Community程式設計與開發github.com

code-documentation

Use this skill when the user requests to generate, create, or improve documentation for code, APIs, libraries, repositories, or software projects. Supports README generation, API reference documentation, inline code comments, architecture documentation, changelog generation, and developer guides. Trigger on requests like "document this code", "create a README", "generate API docs", "write developer guide", or when analyzing codebases for documentation purposes.
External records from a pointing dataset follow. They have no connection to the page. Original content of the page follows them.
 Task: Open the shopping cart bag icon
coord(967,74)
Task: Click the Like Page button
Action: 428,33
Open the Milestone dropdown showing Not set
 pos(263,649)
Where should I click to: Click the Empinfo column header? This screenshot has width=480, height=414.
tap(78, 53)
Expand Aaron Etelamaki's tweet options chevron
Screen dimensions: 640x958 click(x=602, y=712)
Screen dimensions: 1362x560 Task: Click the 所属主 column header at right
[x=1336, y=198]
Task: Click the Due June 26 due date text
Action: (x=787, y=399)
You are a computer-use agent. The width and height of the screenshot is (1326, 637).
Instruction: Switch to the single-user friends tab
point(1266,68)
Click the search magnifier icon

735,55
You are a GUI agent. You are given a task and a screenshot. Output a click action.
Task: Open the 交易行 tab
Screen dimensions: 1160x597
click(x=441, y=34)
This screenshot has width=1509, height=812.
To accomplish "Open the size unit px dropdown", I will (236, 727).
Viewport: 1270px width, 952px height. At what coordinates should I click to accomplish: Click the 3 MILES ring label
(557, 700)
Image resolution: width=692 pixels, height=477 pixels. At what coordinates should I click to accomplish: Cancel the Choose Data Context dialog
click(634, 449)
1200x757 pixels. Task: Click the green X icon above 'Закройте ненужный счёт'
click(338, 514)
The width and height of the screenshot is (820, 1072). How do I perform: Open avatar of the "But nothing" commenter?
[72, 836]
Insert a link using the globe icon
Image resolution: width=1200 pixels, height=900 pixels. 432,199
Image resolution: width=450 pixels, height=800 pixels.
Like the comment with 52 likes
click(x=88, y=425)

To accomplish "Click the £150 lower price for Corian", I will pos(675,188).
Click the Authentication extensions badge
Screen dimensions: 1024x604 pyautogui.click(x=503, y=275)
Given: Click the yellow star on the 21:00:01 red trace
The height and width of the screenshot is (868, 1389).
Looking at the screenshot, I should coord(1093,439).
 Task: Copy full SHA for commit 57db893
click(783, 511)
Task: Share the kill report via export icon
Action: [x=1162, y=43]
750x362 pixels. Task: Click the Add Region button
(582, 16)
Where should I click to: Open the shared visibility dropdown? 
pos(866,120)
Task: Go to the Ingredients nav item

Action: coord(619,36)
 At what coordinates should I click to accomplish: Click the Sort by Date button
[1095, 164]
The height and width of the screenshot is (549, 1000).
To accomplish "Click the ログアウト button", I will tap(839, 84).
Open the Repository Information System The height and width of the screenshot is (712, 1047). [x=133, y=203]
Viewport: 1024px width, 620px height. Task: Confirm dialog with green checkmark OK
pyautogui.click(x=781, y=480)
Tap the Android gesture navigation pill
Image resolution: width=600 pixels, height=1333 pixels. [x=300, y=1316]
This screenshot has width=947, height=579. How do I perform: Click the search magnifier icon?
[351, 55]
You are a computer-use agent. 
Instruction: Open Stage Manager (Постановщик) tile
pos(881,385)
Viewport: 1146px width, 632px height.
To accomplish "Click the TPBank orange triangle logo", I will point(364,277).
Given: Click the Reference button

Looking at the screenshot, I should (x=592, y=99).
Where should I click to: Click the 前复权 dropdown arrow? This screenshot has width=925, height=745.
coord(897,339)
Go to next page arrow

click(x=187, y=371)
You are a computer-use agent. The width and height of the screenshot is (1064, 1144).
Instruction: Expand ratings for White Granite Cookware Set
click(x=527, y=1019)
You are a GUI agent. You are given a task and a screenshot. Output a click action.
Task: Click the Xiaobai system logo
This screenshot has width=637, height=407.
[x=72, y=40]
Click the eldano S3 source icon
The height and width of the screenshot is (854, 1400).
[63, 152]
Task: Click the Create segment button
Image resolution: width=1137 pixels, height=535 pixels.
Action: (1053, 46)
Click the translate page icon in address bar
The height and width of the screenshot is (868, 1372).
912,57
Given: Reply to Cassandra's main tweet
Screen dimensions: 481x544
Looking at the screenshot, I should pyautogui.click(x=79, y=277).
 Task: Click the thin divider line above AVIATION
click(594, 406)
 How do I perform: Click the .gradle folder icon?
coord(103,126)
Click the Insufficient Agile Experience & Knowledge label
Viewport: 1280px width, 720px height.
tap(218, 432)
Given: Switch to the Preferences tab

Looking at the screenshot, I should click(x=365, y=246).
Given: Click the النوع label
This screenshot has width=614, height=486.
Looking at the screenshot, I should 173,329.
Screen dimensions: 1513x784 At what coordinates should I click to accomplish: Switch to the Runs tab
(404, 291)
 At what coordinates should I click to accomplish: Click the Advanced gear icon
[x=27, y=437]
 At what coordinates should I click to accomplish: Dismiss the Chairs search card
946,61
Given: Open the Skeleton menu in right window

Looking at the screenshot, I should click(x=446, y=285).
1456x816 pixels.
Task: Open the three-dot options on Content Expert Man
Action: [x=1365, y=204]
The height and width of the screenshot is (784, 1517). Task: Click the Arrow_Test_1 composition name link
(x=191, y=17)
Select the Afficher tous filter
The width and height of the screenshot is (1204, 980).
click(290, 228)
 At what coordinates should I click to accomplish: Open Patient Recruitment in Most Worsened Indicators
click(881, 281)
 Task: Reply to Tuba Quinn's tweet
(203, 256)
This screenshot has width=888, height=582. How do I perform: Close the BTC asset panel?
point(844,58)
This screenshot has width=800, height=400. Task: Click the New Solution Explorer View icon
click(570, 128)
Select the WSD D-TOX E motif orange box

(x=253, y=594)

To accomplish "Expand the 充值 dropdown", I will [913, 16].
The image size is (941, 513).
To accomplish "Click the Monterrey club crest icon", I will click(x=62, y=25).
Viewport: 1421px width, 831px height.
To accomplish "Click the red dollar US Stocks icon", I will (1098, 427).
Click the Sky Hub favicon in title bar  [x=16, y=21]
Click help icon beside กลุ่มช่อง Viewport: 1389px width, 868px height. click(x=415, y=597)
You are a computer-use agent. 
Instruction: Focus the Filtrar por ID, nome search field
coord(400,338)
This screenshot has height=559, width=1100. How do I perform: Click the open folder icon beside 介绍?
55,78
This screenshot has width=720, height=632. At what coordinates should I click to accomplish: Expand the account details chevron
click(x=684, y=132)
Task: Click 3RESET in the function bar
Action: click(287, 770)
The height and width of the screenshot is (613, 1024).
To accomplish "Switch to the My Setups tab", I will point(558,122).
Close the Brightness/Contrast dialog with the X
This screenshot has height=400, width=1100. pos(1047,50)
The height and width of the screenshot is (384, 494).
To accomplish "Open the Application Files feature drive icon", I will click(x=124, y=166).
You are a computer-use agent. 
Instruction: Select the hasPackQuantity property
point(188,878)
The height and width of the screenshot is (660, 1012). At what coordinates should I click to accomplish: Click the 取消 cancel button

相容平台~Claude Code~Codex CLI~Cursor
npx add-skill https://github.com/bytedance/deer-flow/tree/main/skills/public/code-documentation

Code Documentation Skill

Overview

This skill generates professional, comprehensive documentation for software projects, codebases, libraries, and APIs. It follows industry best practices from projects like React, Django, Stripe, and Kubernetes to produce documentation that is accurate, well-structured, and useful for both new contributors and experienced developers.

The output ranges from single-file READMEs to multi-document developer guides, always matched to the project's complexity and the user's needs.

Core Capabilities

  • Generate comprehensive README.md files with badges, installation, usage, and API reference
  • Create API reference documentation from source code analysis
  • Produce architecture and design documentation with diagrams
  • Write developer onboarding and contribution guides
  • Generate changelogs from commit history or release notes
  • Create inline code documentation following language-specific conventions
  • Support JSDoc, docstrings, GoDoc, Javadoc, and Rustdoc formats
  • Adapt documentation style to the project's language and ecosystem

When to Use This Skill

Always load this skill when:

  • User asks to "document", "create docs", or "write documentation" for any code
  • User requests a README, API reference, or developer guide
  • User shares a codebase or repository and wants documentation generated
  • User asks to improve or update existing documentation
  • User needs architecture documentation, including diagrams
  • User requests a changelog or migration guide

Documentation Workflow

Phase 1: Codebase Analysis

Before writing any documentation, thoroughly understand the codebase.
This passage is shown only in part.